-------- Given data
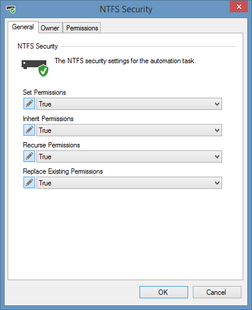Viewport: 252px width, 310px height.
Task: Click the True value in Set Permissions
Action: point(45,104)
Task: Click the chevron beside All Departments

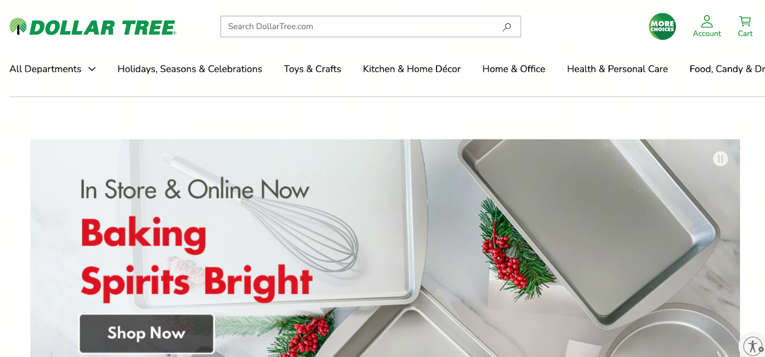Action: pos(92,69)
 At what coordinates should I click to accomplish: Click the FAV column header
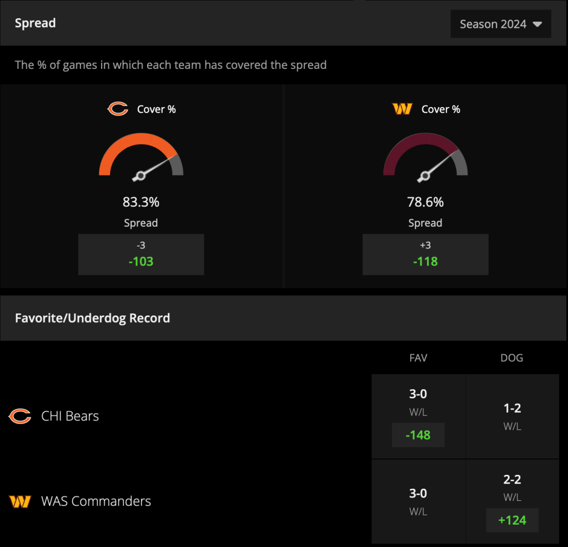point(418,358)
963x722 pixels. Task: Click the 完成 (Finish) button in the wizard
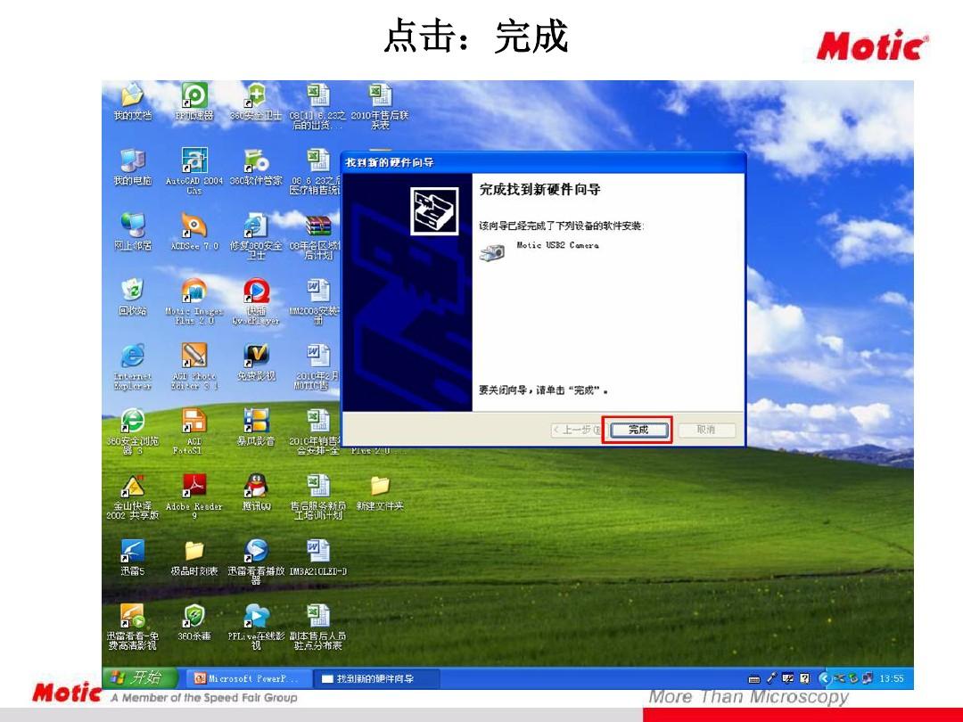pos(637,430)
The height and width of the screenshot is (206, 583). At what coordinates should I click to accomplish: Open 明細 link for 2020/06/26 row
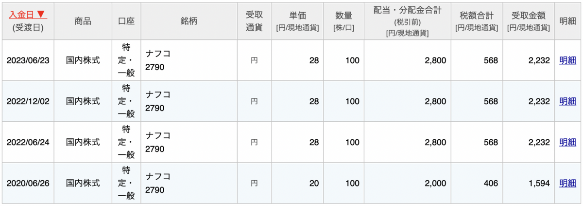coord(567,183)
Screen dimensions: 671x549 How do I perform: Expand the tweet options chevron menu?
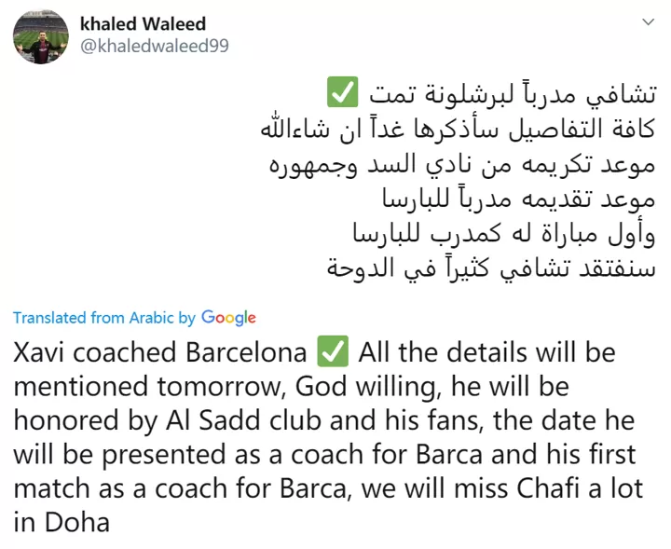click(x=649, y=21)
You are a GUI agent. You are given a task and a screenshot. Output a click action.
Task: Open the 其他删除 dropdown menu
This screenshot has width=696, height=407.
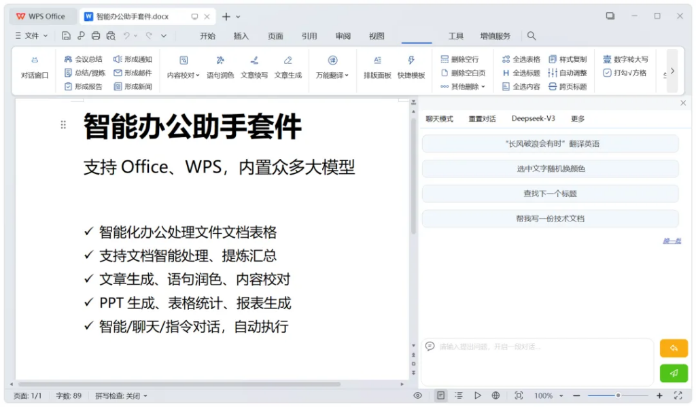[x=464, y=86]
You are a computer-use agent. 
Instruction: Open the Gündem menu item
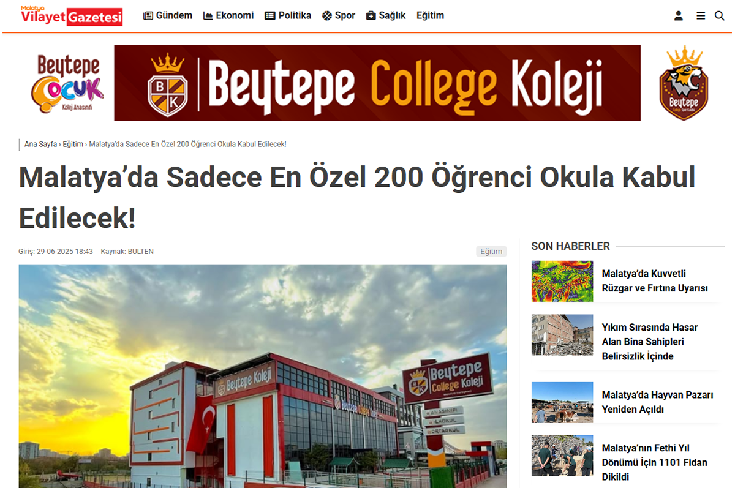pos(168,16)
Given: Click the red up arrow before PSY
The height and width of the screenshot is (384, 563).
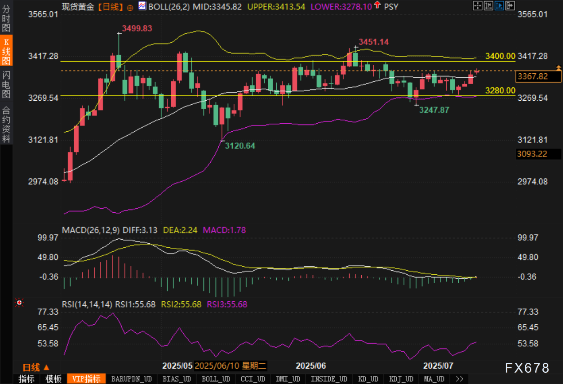Looking at the screenshot, I should click(x=377, y=6).
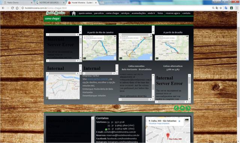Click the browser back arrow
Viewport: 240px width, 143px height.
(3, 8)
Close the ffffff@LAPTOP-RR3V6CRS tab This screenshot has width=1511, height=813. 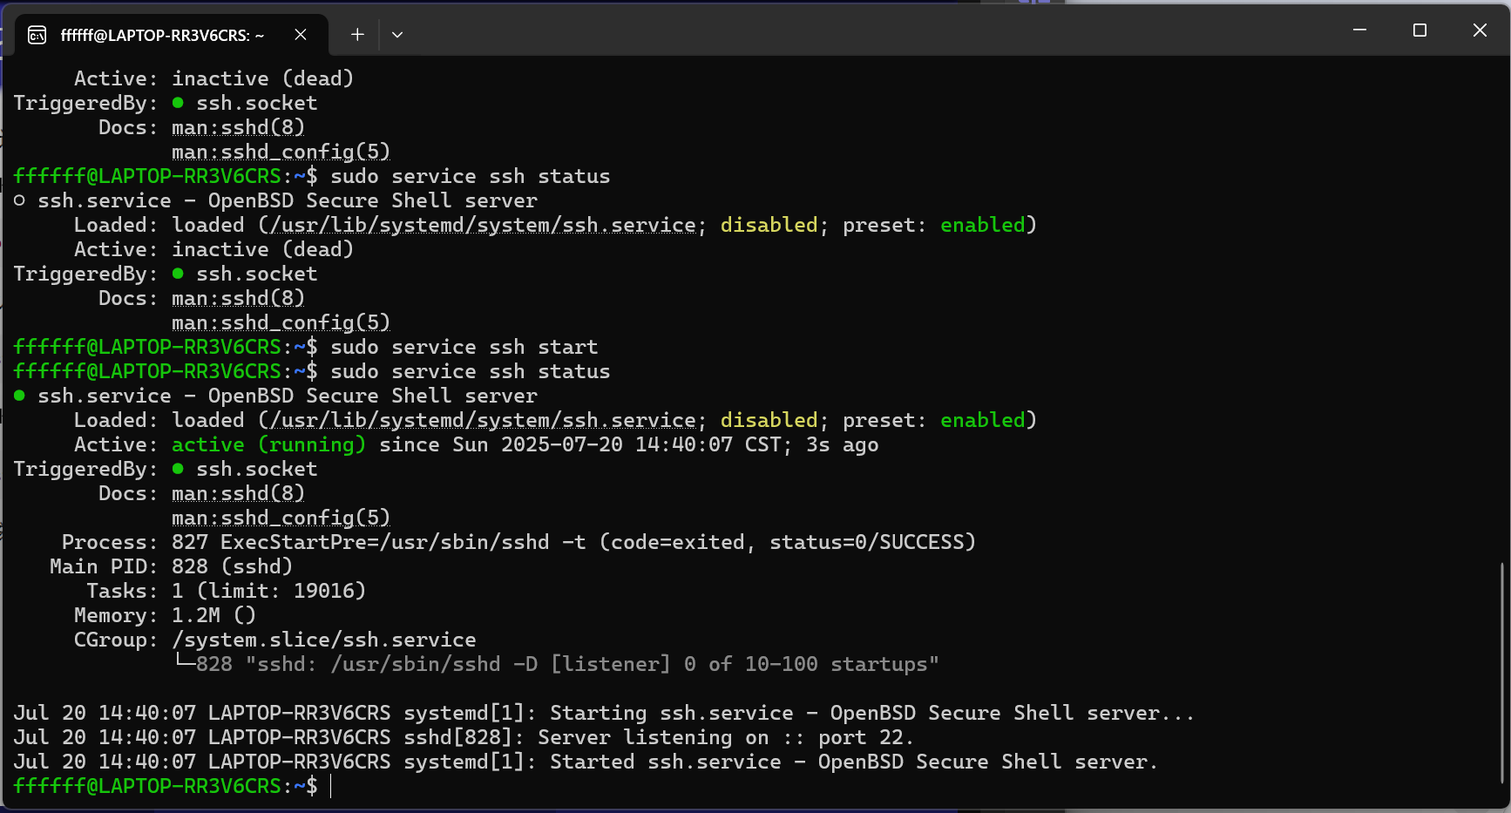point(301,35)
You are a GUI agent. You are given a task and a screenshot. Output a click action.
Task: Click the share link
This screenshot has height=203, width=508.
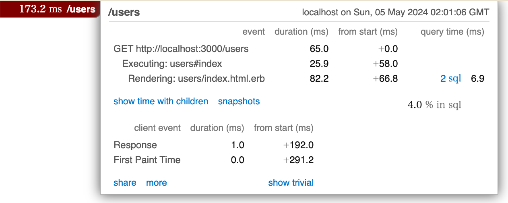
----------------
What is being asked => Using the records above, return word for word the lines that begin at the one containing "At what coordinates should I click to accomplish: Click" and end at the one containing "Given: Click the red up arrow before PSY", both of them included and no pictures.

Solved exercise =>
 At what coordinates should I click to accomplish: Click the FAV column header
point(418,358)
963x722 pixels. Task: Click the 完成 (Finish) button in the wizard
pos(637,430)
The height and width of the screenshot is (206, 583). At what coordinates should I click to accomplish: Open 明細 link for 2020/06/26 row
coord(567,183)
Screen dimensions: 671x549 How do I perform: Expand the tweet options chevron menu?
click(x=649, y=21)
You are a GUI agent. You are given a task and a screenshot. Output a click action.
Task: Open the 其他删除 dropdown menu
This screenshot has width=696, height=407.
[x=464, y=86]
You are a computer-use agent. 
Instruction: Open the Gündem menu item
pos(168,16)
Given: Click the red up arrow before PSY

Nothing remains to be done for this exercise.